# SET TASK
Print out everything from the line containing "You are a computer-use agent." down to the line containing "pyautogui.click(x=533, y=1291)" in the rows below, both of those lines included, without changing a single character.

# DATA SHOWN
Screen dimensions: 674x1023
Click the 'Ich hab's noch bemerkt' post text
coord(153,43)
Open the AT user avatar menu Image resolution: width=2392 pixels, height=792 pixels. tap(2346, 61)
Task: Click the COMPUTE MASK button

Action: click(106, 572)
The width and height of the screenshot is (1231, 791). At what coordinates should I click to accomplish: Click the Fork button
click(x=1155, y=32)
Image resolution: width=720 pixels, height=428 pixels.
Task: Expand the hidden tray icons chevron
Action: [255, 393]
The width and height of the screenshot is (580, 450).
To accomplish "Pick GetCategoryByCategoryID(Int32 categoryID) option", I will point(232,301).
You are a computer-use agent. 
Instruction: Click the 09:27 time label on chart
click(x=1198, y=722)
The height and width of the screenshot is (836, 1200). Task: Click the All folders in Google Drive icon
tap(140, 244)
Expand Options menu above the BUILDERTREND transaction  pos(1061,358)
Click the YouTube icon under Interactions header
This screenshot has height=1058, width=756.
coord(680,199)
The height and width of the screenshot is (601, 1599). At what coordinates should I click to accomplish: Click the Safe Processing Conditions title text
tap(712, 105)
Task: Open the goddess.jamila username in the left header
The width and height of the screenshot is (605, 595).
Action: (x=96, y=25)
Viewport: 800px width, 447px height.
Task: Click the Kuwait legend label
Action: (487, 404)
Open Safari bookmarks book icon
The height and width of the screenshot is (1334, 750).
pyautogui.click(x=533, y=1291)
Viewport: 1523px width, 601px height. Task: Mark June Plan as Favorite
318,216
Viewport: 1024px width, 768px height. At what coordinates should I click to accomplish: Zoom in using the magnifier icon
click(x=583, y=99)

# EXERCISE ANSWER
You are a computer-use agent. 
Instruction: Click the 09:27 time label on chart
click(x=1198, y=722)
The height and width of the screenshot is (836, 1200). Task: Click the All folders in Google Drive icon
tap(140, 244)
Expand Options menu above the BUILDERTREND transaction  pos(1061,358)
Click the YouTube icon under Interactions header
This screenshot has height=1058, width=756.
coord(680,199)
The height and width of the screenshot is (601, 1599). At what coordinates should I click to accomplish: Click the Safe Processing Conditions title text
tap(712, 105)
Task: Open the goddess.jamila username in the left header
The width and height of the screenshot is (605, 595).
Action: (x=96, y=25)
Viewport: 800px width, 447px height.
Task: Click the Kuwait legend label
Action: (487, 404)
Open Safari bookmarks book icon
The height and width of the screenshot is (1334, 750).
pyautogui.click(x=533, y=1291)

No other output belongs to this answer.